The savvy China ESG investors are already well-aware of the costs borne by average Chinese citizens and how these costs are unfairly imposed by the country’s profit-maximizing industries and businesses. They likely have limited their exposure to these types of businesses, thereby avoiding the plummeting value of these firms in the wake of regulatory action over the past 18 months. And as a result, they would have earned superior alpha.
But for western-centric ESG investors, getting ESG “right” in China often remains a mystery. The social problems that create pain for the Chinese people are often not the ones that Westerners care about. Insofar that Western-centric ESG seeks to improve outcomes that don’t line up with the pain points of the Chinese people, we are unlikely to observe improvements. This is because the visible hand of the regulator does not serve foreigners’ perception of what’s important. Instead, it serves the concerns of the local people.

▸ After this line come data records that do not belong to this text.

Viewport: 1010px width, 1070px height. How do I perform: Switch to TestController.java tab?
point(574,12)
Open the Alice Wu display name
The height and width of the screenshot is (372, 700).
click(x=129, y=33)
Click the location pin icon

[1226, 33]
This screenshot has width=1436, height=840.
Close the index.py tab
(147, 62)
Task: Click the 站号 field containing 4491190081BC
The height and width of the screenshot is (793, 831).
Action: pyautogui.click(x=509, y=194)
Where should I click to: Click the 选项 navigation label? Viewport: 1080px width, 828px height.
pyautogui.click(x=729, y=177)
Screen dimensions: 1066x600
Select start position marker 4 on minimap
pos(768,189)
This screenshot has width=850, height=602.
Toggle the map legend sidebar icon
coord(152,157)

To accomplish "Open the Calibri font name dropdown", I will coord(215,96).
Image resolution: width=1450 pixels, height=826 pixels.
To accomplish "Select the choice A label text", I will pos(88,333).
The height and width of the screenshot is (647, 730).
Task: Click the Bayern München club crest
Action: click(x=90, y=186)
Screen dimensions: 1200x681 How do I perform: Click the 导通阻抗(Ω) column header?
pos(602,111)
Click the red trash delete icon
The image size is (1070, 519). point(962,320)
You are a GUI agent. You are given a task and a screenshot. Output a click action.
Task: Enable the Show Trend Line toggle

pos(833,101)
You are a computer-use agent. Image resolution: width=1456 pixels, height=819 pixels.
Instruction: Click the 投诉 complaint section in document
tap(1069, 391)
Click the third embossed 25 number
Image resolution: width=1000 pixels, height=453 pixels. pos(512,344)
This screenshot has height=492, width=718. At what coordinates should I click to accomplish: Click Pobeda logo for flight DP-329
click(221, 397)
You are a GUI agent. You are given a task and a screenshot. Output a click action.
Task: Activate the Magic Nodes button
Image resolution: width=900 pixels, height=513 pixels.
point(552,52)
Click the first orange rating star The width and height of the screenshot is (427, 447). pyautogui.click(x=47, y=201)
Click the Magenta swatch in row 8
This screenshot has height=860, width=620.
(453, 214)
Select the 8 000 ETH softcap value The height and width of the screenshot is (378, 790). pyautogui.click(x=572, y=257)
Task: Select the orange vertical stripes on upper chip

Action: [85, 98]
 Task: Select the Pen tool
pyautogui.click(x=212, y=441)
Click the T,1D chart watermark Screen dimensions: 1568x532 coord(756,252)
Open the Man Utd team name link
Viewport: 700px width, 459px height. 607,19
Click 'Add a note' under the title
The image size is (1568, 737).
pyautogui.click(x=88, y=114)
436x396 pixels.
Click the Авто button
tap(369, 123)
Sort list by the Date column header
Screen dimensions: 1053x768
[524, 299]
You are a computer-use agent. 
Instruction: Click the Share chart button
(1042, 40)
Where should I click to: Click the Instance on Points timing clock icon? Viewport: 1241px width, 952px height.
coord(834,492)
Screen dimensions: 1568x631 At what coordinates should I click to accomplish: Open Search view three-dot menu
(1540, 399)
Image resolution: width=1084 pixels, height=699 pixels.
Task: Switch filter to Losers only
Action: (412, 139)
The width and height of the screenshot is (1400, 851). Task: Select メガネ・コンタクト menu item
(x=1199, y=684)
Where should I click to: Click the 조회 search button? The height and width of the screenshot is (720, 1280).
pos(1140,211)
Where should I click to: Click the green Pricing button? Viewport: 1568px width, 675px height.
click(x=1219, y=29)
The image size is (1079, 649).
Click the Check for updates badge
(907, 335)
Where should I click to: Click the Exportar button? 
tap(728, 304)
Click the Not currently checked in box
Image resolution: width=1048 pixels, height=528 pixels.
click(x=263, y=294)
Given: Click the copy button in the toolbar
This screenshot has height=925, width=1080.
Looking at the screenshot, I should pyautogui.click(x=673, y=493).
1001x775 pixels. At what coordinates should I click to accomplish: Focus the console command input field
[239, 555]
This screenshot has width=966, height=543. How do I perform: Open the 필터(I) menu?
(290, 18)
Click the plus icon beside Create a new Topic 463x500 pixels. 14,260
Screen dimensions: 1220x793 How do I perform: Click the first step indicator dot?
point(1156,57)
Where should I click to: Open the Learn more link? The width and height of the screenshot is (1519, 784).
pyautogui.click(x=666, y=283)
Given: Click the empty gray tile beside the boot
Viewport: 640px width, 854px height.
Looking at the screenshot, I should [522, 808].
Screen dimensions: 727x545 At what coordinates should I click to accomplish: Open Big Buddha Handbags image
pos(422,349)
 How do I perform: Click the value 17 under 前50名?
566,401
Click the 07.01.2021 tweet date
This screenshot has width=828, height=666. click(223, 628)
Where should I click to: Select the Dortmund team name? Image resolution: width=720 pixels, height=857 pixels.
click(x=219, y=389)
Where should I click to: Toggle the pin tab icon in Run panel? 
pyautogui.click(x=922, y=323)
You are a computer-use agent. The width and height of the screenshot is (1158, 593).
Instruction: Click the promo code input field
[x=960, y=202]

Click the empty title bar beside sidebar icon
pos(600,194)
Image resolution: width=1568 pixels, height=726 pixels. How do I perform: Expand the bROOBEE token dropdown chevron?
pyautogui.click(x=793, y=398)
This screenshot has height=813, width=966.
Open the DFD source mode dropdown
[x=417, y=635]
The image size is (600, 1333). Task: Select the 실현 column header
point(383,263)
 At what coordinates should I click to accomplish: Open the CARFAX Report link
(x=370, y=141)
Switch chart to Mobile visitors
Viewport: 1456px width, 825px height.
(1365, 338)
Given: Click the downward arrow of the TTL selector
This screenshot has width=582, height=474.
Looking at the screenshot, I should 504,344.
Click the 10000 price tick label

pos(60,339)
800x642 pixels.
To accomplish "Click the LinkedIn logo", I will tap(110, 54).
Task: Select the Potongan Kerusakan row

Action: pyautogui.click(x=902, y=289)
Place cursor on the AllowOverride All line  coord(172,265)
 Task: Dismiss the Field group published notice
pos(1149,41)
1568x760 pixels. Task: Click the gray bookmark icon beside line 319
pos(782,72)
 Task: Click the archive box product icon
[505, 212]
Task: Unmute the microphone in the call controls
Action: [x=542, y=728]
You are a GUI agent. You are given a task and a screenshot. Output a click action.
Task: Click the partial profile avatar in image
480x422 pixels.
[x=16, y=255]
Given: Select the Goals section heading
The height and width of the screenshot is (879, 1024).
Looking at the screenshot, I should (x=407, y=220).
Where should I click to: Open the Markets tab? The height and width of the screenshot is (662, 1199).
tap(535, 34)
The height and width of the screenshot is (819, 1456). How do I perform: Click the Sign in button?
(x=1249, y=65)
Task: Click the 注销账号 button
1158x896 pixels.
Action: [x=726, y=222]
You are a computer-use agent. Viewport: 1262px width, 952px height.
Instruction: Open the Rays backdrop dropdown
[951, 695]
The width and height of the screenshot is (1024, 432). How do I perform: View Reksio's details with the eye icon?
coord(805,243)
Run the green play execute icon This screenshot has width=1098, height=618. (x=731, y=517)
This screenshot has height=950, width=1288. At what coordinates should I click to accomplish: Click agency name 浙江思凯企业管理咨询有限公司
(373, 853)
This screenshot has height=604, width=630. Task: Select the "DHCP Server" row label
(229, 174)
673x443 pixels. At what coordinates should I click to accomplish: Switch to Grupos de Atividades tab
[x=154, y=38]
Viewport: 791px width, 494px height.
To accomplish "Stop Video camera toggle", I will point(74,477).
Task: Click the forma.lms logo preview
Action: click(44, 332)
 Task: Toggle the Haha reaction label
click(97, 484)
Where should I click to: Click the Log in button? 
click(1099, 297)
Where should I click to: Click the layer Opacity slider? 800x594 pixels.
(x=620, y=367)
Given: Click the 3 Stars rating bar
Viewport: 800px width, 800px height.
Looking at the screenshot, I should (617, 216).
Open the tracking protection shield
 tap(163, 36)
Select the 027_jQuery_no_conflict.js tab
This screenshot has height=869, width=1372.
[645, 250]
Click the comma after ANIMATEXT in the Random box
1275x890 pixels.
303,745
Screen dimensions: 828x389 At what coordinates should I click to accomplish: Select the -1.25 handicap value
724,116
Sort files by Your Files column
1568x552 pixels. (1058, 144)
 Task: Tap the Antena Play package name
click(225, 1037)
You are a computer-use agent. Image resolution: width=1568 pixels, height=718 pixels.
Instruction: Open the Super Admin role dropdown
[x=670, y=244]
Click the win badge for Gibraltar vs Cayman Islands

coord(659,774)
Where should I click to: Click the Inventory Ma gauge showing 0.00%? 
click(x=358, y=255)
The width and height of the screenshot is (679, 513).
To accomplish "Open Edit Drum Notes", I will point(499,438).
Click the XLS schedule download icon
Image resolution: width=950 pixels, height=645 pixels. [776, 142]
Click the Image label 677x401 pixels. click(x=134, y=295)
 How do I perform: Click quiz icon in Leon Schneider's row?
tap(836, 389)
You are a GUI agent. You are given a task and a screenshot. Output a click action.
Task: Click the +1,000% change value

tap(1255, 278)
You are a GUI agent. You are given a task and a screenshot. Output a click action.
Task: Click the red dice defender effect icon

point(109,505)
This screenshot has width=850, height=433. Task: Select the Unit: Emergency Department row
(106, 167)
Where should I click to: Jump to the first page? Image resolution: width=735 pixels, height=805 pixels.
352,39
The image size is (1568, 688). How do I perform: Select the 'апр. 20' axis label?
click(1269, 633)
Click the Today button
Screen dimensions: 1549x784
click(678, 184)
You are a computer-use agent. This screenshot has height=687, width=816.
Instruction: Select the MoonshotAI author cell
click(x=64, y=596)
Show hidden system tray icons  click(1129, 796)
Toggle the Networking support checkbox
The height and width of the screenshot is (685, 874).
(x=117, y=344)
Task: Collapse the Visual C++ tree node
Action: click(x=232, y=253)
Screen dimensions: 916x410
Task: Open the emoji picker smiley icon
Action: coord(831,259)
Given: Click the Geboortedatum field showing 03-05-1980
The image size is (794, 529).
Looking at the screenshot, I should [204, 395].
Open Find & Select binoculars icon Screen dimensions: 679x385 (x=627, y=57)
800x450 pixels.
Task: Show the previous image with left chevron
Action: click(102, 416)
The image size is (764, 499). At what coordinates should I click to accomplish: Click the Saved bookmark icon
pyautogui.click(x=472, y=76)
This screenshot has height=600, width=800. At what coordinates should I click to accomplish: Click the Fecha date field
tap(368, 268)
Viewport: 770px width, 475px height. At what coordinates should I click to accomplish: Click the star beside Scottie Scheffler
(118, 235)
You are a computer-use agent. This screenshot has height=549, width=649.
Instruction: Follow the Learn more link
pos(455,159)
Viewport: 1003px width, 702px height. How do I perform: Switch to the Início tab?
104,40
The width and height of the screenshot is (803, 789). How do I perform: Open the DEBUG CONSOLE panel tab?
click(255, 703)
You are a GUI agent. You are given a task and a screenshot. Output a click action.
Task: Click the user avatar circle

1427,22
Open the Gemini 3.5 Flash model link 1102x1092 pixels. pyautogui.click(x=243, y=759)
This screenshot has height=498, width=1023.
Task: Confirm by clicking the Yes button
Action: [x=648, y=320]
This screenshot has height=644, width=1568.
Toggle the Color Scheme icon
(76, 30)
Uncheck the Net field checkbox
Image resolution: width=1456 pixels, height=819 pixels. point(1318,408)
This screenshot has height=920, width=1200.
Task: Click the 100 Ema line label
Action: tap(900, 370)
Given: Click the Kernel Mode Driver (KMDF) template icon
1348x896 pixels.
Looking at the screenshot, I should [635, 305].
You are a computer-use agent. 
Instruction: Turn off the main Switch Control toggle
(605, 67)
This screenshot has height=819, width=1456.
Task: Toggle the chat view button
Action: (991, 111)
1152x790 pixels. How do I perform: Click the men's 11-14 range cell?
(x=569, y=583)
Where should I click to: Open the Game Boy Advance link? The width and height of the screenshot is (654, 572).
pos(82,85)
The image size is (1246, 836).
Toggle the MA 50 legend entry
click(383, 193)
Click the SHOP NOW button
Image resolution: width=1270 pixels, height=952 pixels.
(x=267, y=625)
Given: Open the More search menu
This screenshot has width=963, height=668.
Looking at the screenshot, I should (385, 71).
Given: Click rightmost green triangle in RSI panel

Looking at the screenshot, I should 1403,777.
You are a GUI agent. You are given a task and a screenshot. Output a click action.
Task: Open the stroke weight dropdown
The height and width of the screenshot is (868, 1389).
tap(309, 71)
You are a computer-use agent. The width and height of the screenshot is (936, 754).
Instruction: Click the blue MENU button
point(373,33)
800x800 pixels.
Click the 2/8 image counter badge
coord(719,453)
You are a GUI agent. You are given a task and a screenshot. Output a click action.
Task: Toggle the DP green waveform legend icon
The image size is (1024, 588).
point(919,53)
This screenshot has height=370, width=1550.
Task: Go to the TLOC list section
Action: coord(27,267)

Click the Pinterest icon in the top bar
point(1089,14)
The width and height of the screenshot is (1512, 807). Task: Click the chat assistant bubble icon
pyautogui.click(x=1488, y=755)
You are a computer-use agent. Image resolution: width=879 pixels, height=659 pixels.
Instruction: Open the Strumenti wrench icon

This observation will be important to global ESG investors from both a risk/return perspective and a philosophical perspective. On the risk/return side, focusing on avoiding low ESG companies according to the local identification of ESG issues is significantly more likely to help investors avoid policy black swans as regulators deal with local social issues.
On the philosophical side, ESG investors have a more interesting question to ask themselves: Is ESG investing about divesting from companies that violate Western values, or is it about divesting from companies that cause the greatest harm to the local population and society? Investors may find these two are rarely the same.